天井には、申し訳程度に明かりが灯っている。暖房も何もなく、簡素なベッドが2つと机があるだけのシンプルな宿の一室。目の前では、ロイドとクラトスさんによるエクスフィア講座が繰り広げられていた。リフィルさんが熱心に話を聞いている。

「――……つまり、このエクスフィアは私たちの潜在能力を引き出す増幅器なのね。私も……使えるだろうか」
リフィルさんの周囲にハートが飛び交ったように見えた。あれ?最後の方なんだか口調が変わってますよ。ボータさんが置いて行った曲刀の柄にはエクスフィアが嵌め込まれていて、それに興味を持ったのがリフィルさん。
「難しいだろう。エクスフィアは要の紋がなければ人体に有害なだけだ」
「あのぉ……要の紋って作れないんですか?」
小首を傾げたコレットの髪がサラサラと流れる。
「先程話した通り、要の紋というのは抑制鉱石を加工して、表面にエクスフィアを制御するための紋章を刻んだ装備品のことだ。ドワーフの間に伝わる秘術といわれている」
クラトスさんは何でも知ってるなぁ。
「ああ。
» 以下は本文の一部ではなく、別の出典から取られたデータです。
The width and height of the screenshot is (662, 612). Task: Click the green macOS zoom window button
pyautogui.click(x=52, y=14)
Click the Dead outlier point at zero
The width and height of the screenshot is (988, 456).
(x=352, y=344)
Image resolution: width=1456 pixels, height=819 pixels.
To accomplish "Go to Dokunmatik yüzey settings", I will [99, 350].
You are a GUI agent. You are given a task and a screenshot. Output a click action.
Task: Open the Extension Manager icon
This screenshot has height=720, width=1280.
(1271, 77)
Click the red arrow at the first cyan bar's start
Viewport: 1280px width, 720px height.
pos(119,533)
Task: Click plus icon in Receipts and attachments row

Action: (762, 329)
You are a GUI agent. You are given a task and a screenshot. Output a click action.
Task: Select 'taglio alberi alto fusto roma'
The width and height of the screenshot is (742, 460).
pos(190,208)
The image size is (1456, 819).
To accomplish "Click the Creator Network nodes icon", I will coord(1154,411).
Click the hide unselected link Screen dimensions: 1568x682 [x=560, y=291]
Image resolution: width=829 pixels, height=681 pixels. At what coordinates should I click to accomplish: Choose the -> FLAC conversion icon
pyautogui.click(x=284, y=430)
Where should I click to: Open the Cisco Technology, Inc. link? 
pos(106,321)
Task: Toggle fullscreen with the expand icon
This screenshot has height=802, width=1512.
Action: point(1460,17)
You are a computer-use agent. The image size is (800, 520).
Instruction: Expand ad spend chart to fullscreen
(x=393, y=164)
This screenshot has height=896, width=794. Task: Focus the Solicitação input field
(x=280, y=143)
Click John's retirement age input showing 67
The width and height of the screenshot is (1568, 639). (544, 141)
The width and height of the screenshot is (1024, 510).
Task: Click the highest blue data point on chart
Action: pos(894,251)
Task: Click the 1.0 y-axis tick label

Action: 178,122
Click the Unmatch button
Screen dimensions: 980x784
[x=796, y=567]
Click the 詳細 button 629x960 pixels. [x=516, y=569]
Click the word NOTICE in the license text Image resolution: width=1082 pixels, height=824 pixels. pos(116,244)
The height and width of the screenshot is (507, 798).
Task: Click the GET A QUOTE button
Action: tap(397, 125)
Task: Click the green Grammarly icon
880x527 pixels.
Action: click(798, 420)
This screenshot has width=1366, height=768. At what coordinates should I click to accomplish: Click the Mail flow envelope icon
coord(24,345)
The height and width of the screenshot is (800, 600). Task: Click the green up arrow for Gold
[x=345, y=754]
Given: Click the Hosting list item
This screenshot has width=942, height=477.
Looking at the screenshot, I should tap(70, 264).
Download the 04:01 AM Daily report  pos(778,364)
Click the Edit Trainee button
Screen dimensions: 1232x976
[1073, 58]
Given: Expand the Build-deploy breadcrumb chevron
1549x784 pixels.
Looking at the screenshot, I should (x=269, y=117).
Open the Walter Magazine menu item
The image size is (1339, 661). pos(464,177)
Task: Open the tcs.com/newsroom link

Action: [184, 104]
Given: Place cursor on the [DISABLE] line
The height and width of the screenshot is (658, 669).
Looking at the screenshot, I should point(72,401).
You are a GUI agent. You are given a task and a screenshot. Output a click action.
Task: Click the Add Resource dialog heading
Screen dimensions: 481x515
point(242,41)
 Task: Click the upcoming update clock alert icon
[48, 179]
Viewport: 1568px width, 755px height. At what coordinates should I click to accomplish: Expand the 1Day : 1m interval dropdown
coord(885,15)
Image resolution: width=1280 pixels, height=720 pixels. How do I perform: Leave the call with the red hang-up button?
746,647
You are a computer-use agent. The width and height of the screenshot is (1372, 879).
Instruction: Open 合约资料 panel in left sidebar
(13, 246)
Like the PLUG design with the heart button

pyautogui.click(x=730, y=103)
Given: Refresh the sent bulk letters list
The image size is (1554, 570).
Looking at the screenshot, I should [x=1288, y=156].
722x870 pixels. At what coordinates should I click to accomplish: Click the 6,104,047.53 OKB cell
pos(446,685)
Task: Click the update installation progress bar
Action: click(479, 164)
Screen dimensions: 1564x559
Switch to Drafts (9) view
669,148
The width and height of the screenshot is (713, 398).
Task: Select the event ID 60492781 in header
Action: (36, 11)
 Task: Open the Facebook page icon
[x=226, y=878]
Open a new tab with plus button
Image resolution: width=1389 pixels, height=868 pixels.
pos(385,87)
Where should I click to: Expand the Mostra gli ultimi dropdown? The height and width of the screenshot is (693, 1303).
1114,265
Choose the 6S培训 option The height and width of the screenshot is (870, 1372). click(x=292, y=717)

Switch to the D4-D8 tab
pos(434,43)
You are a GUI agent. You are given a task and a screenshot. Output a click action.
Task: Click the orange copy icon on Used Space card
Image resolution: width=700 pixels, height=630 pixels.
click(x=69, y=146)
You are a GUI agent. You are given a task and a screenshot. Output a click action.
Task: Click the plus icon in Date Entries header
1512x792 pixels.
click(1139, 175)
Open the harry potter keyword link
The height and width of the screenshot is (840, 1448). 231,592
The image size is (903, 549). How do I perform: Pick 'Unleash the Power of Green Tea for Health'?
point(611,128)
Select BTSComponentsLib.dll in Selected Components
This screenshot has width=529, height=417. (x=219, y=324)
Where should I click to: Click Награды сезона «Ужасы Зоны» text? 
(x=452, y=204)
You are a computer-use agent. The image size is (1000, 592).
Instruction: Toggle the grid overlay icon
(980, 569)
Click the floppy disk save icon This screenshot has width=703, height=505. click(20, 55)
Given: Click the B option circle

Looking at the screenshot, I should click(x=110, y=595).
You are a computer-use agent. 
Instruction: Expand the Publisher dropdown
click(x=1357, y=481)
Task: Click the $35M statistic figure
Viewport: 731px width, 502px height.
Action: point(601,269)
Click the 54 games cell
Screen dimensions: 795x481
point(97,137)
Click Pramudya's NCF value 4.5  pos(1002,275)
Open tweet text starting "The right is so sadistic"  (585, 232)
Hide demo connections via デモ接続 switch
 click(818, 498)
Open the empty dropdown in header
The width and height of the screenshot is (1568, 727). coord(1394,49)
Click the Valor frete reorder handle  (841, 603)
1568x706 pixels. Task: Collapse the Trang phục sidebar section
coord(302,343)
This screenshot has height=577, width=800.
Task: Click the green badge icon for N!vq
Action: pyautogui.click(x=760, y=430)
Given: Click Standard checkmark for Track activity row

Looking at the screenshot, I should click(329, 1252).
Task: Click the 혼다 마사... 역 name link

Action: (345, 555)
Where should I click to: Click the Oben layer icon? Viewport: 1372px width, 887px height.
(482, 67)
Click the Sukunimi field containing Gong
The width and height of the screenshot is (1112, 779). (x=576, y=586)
そのまじない……っていうか紋章は、俺でも彫れるんだけど、抑制鉱石の加工は親父にしかできないんだよ」
「ねぇ?抑制鉱石というのはこの中にはないのかしら」
そう言ってリフィルさんは大きな袋から何らかの荷物を取り出す。
「姉さん!これ、家から持ってきたの!?」
「当たり前です。貴重な研究品ですからね」
研究品?教師であり、研究者でもあるのだろうか?それとも……彼女の趣味かな。流行りの歴女?この世界でも流行っているのかは分かんないけど。
「これがバラクラフ王廟の聖なる壺。これがマーテル教会聖堂の宝剣。これがアスカード遺跡からでた神官の冠。これはハイマの鉱山からでた黄鉱石……」
……なんで教会の宝剣をリフィルさんが持ってるの?もしかして神託の日に盗――いやいや教師がそんなことするはず無いですよね!疑ってすみません!
「何だよ。ガラクタばっかりじゃん!」
そのロイドの言葉で、部屋の温度が一気に下がった。気の所為なんかではない。
「何ですって……?」
氷の眼差しがロイドを射抜いたかと思ったら、今度は美しい銀髪が逆立つかのような怒りを露わにする。恐ろしさのあまり、少々身震いをしてしまう程だ。……これからは何があっても、リフィルさんに逆らわないようにしよう。

「……ん?これは……」
袋から散らばったガラク――……ごほん。貴重な物の中から、クラトスさんが小さめの何かを拾い上げた。
「ああ、それは人間牧場の前で拾ったのよ。天使言語が彫られていたから持ち帰ったの」
話題が逸れた為、ロイドから安堵のため息が。クラトスさんナイス!……あれ?リフィル先生……人間牧場に近づいたら駄目じゃん。
「先生!これ、要の紋だよ!」
え?嘘。なんという幸運。
「しかし途中で紋章がすり切れている。このままでは使えないぞ」
要の紋がクラトスさんの手からロイドへと渡る。少し観察した後、
「……これぐらいなら俺が直せるよ。大丈夫、明日には先生もエクスフィアを装備できるよ」
「本当!?ありがとう、ロイド!じゃあ悪いけど、お願いするわね」
ということは、これからリフィルさん戦うのかな……。彼女は今までは戦いに参加していなかった。まぁ、神子の教師としての同行だしね。

「それで、部屋割のことだけれど――……」
リフィルさんがこちらを向く。先ほどまであった柔らかな光がないその瞳に、私は少したじろいだ。